Your RDA of Irony

But First Let Me Say….

President Obama was supposed to give an important speech on the Middle East; at least that is what CNN told me.  Since the alternative was the Bowery Boys Sunday morning feature on Turner Classic Movies, I decided to listen.  The President began talking at 10; the speech started five minutes later.  Those first five minutes were a litany of thanks, hellos, asides, and how abouts….This was a Jewish audience, so the President mentioned who’s son got into Brown, Buddy Sorrell’s bar mitzvah on “The Dick Van Dyke” show and  Abe Vigoda’s 90th birthday.  Perhaps the President hoped that the audience would be so gratified or numbed that it would cede the Palestinians the West Bank and the Hillcrest Country Club. 

We will have to wait and see.

However, I generally find those rambling prologues to be annoying if not subversive.  I suppose that it is good manners to mention everyone at the speaker’s table, but unless the topic of the speech is etiquette it is also stupefying irrelevant.  I presume that the President wanted me to think about the Middle East, but he distracted with some allusion to a “Rosey” Rosenberg playing basketball.  Who and huh?
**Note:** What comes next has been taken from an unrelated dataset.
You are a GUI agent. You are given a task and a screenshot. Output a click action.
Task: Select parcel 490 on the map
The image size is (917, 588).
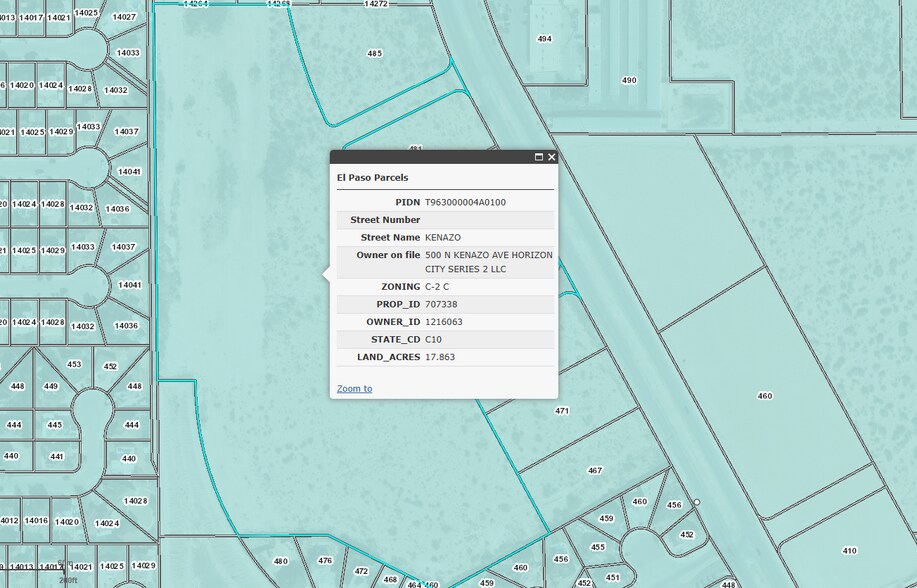[x=630, y=79]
You have to wonder if the great speeches of history all had these introductory meanderings?  Did Pericles, in his eulogy for the Athenian dead, first praise Nestor Junior High’s spear and flute corps for the evening’s entertainment?  Did Jesus began the Sermon on the Mount with a thanks to the Sigma Chi house at Caesarea Tech for raising 112 shekels with its chariot wash?  Did Lincoln feel obliged to mention that the Gettysburg County Republican chairman was great at horseshoes?  If they did, thank God for editing.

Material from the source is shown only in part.